22 Yea, and certain women also of our company made us astonished, which were early at the sepulchre;
So, we have established that this has to be after the women discovered the empty tomb. Therefore, this must be what we would call Sunday they are walking to Emmaus. So, what did the women see? Well, they saw “two men” who said to them:
6 He is not here, but is risen: remember how he spake unto you when he was yet in Galilee,
7 Saying, The Son of man must be delivered into the hands of sinful men, and be crucified, and the third day rise again.
~ vv 6-7
So, we see a “third day” verse here, indicating that it could be any time up to and including 72 hours. However, we know that other Scriptures point us to exactly 72 hours. Therefore, the only problem, then, is the “to day is the third day” of v21.
Notice that it is the 3rd day “since these things were done.” What are “these things”. Specifically, they mention that the rulers condemned Him to death. However, it obviously would had to have been more than 3 days ago. Then, they mentioned how He was crucified. Was this the event they were timing it from? Could it have been His burial? What other event happened that was significant?

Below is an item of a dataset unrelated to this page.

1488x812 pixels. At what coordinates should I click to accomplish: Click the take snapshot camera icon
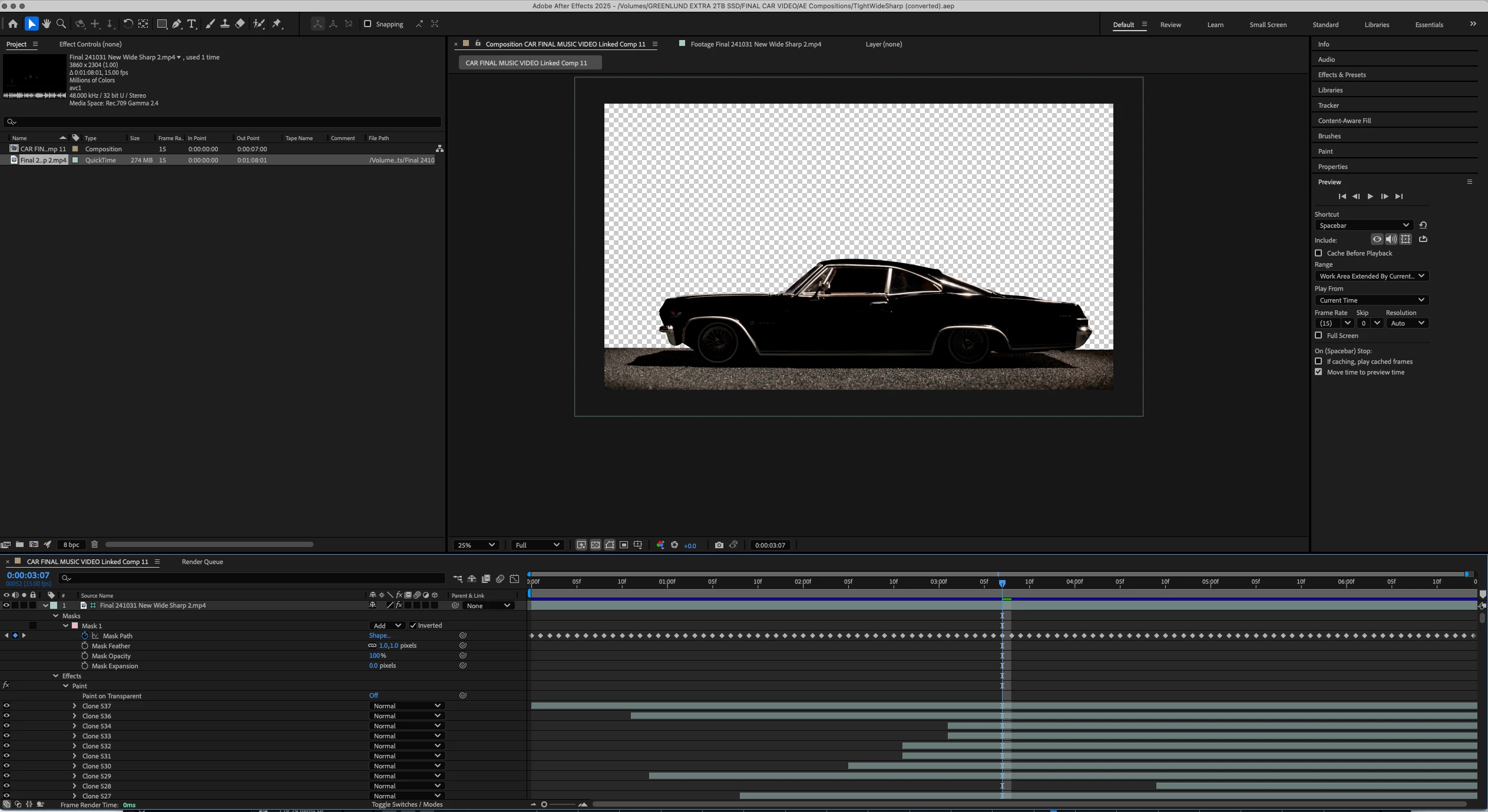[719, 545]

Chapter breaks are not part of the inspired text, as chapters and verses came much later. However, it is interesting what happens just before the chapter break in Matthew 27, as though the scribes knew the events belonged together:
62 Now the next day, that followed the day of the preparation, the chief priests and Pharisees came together unto Pilate,
63 Saying, Sir, we remember that that deceiver said, while he was yet alive, After three days I will rise again.
64 Command therefore that the sepulchre be made sure until the third day, lest his disciples come by night, and steal him away, and say unto the people, He is risen from the dead: so the last error shall be worse than the first.
65 Pilate said unto them, Ye have a watch: go your way, make it as sure as ye can.
66 So they went, and made the sepulchre sure, sealing the stone, and setting a watch.
It would be logical that this would be the time from which they were referring as “all this” and “these things”. It fits perfectly with the other Scriptures, and we know that they cannot contradict each other and still be inspired. Furthermore, the word “all” definitely points to a conclusion of affairs that were not necessarily explicitly stated.
The point is that “these things” is not specific. In order to be true to the text, we must interpret the unclear with the clear and not the other way around.